Gone Now

'Gone Now' by Bleachers Our review

Our Rating

7.0

Jack Antonoff has been working hard these past few years and the results are starting to show. Since his last record with Fun. he’s released his own record, and become a go-to songwriter and producer working with everyone including Taylor Swift, Grimes, Sia and most recently Lorde. Taking his solo project Bleachers forward  he brings in friends from his other work, pushes the excitement and lands on a sound for a record that’s interesting while maybe a little simple.

Between buried vocals and spoken recordings, “Dream of Mickey Mantle” opens things on an ambitious note. With high reaching vocal cries and a thudding drum lines the song pushes along before landing in its bass groove that takes it higher into its euphoric second half. With a steady piano drive, “Goodmorning” flows typical piano melodies with vocal samples and some very vocals makes for an interesting listen nonetheless.

Surprisingly “Hate That You Know Me” ditches the funky percussion that closes the preceding track for something more bouncy and dynamic in the track’s hard hitting drums. Filtering in and out with tons of choir-driven harmonies, Antonoff leads singers including Carly Rae Jepsen, Julia Michaels and Sam Dew as the funky beat drips back into the finale. Rolling his vocal lines on the rushing “Don’t Take The Money” Antonoff really pushes his pop sensibilities while still stretching the sonic range. Coming through the final bridge, Lorde’s unusually high pitched backing vocals elevate the track, taking the 80’s inspired track to something more complete.

Bringing a sense of rhythm to the spoken vocals, “Everybody Lost Somebody” takes the choir tones to a more utilitarian place as well as with more church choir feeling as the sadder tone of the song lets the melody provide uplifting moments. The distorted sax adds to the retro aesthetic, and its grandeur which serves to make it more exciting and cheesy at the same time. “All My Heroes” leans into a much more electronic kick, while being notably more sombre in its tone. Carrying a distinctly “Every Breath You Take” feeling while keeping things bombastic with shattering drums and larger-than-life harmonies, the track’s understated size makes it all the more exciting as it builds to its epic finale.

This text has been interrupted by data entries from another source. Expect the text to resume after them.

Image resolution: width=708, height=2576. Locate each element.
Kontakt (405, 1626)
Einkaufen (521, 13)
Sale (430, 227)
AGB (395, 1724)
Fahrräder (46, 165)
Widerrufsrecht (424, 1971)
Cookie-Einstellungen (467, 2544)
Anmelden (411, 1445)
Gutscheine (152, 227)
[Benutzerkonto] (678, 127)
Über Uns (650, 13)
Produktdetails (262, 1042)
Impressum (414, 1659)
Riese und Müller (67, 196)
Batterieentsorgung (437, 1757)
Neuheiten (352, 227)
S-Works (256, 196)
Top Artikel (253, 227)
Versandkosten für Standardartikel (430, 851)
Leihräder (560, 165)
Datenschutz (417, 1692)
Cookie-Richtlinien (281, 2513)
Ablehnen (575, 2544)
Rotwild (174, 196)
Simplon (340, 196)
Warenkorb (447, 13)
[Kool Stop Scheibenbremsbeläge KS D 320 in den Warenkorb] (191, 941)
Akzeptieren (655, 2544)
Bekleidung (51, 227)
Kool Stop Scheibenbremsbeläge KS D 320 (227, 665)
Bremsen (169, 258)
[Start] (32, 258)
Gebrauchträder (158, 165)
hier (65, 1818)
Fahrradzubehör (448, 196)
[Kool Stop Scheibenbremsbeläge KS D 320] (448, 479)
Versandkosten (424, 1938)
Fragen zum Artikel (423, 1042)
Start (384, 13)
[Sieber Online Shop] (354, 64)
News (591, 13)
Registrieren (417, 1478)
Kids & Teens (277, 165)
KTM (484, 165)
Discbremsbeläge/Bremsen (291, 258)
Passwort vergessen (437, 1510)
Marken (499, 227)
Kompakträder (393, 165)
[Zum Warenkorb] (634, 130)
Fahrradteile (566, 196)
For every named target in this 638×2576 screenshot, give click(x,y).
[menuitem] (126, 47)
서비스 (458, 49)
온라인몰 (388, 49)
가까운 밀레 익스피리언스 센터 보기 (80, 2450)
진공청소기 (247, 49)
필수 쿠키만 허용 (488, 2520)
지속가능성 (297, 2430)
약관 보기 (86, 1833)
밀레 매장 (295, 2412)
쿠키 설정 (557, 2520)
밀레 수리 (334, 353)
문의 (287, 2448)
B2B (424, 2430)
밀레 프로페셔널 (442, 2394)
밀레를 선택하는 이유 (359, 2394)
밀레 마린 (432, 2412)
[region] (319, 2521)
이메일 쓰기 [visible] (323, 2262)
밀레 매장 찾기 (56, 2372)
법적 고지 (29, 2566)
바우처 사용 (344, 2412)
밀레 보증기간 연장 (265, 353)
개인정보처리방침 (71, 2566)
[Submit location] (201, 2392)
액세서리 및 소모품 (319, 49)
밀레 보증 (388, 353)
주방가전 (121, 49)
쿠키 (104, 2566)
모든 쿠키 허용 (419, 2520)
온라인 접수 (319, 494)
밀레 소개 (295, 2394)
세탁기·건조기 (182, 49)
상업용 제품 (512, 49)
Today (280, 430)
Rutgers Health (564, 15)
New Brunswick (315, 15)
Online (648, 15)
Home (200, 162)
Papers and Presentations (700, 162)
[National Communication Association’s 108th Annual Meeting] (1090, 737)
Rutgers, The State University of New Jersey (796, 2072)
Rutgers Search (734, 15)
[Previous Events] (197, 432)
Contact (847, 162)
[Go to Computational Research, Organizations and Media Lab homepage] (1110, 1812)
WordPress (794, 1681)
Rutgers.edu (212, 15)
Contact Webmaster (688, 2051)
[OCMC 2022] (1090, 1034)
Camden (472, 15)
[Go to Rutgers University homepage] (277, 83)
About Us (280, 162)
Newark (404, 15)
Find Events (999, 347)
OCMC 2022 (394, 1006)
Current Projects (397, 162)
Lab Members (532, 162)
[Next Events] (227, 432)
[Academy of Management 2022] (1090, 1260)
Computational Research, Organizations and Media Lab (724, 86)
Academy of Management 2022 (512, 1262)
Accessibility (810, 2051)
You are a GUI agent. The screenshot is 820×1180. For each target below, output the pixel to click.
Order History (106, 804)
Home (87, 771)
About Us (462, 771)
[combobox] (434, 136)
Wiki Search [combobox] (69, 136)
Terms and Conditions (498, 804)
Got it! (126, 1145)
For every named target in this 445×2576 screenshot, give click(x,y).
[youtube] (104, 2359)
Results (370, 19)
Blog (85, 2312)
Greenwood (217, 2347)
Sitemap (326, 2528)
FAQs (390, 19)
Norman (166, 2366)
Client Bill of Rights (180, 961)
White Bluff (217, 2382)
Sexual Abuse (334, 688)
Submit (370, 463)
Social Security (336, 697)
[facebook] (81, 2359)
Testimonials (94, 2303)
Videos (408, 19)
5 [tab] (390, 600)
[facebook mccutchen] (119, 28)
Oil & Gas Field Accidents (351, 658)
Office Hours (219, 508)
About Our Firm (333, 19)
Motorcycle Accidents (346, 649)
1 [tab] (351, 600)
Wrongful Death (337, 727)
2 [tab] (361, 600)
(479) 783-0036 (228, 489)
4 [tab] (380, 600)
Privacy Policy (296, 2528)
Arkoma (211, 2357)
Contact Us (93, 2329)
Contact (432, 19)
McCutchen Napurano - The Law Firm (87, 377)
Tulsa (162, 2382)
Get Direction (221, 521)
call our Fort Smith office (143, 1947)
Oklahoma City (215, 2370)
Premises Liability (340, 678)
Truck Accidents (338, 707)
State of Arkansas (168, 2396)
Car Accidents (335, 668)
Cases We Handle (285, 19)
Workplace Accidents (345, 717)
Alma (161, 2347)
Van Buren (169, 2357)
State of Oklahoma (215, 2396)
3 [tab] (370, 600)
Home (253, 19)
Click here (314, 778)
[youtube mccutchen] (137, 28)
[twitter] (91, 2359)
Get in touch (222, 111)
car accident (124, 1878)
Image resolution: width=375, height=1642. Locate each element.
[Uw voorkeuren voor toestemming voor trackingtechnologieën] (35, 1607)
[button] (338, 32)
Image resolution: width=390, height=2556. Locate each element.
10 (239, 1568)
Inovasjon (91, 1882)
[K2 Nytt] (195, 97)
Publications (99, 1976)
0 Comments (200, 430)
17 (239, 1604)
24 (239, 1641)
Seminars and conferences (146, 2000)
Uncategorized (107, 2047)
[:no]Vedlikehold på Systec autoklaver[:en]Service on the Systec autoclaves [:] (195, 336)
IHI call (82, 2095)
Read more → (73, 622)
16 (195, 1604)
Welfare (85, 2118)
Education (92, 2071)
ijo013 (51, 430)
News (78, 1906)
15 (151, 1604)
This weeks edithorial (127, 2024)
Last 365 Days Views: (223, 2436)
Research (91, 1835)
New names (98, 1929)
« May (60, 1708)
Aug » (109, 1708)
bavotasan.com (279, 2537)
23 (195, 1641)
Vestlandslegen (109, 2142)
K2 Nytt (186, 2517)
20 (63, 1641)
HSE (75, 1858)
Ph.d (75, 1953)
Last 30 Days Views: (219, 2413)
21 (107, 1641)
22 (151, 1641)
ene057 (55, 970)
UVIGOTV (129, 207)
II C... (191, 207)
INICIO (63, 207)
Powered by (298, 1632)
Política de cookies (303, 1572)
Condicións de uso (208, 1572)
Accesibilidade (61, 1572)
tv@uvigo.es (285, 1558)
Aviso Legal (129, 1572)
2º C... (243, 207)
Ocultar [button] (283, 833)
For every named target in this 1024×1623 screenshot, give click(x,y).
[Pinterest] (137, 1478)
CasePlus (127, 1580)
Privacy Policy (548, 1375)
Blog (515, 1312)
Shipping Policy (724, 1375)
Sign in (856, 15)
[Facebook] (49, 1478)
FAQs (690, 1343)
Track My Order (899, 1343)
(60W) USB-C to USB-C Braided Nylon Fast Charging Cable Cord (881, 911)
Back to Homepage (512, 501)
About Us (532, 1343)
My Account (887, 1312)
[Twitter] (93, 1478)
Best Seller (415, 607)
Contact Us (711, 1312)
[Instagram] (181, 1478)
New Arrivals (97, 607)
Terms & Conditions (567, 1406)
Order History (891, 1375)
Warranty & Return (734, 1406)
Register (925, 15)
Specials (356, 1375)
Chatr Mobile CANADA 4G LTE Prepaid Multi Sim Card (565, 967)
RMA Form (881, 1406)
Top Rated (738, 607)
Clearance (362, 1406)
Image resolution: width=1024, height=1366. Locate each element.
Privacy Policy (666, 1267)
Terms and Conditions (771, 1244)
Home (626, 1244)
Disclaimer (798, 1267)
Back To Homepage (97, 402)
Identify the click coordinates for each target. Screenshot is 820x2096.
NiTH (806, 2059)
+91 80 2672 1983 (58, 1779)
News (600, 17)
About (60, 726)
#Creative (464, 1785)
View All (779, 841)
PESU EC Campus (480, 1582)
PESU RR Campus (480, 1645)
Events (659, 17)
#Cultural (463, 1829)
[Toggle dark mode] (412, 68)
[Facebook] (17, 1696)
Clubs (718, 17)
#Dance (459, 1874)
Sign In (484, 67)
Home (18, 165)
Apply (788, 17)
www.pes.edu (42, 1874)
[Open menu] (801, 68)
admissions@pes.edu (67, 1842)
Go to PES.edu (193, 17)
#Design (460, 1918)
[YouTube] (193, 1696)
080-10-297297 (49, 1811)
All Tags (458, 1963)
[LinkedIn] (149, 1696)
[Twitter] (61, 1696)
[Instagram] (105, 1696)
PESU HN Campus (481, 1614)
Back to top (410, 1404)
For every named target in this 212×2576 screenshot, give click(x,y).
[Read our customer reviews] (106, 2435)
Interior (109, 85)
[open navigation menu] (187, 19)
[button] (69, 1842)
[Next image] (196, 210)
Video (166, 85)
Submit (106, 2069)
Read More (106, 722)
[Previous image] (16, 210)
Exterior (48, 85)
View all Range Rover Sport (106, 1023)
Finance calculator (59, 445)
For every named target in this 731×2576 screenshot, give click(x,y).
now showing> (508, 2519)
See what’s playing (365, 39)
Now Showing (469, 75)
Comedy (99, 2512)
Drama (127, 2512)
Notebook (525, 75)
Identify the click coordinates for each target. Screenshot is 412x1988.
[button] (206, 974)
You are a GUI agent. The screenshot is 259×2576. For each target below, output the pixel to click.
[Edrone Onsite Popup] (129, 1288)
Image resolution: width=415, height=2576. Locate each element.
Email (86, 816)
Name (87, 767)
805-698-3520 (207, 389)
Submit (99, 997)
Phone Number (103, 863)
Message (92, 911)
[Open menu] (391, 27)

Overflowing with joy, “Let’s Get Married” races with an energetic pop beat, and cascading melodies, making for something that’ll brighten your mood. While redundant, live this track will definitely be a concert highlight. “Goodbye” slips into a slower beat and piano hook for something that aches of mid-2000s R&B being oddly catchy while flowing surprisingly fluidly.

Flaring with riffs at the start of “I Miss Those Day” there’s a sparse push as Antonoff slowly lets the instrumentation slowly seep in, turning it from minimalistic to epic. The personal lyrics also give a transparent and personable side to Antonoff’s music that makes it easier to appreciate. Brining things down, “Nothing Is U” shows a more emotional side of Antonoff’s writing that feels so exposed and raw that it makes his more fun music seem less mature by comparison. As lyrics describe harsh but accurate realities of life growing up he even reflects on some of the strong lyrical beats that make his side project Fun. so enjoyable.

On a weirdly arranged medley, “I’m Ready To Move On/Mickey Mantle Reprise” shifts between Top 40 and frankly experimental song composing. Going for a more low-key mood in its second half the track leads strongly right into the outro. “Foreign Girls” ends things on an artfully auto-tuned note, before its church choir finale that gives one last inspiring moment to take the album out excitedly.

On his sophomore album Jack Antonoff takes Bleacher’s sound to a very specific place in its instrumentation and vocal style. While the album does feel repetitive and sometimes a little bland, there’s no denying he’s landed on a great sound that will sound truly triumphant in future efforts, especially considering the amazing chops he’s displayed through the years.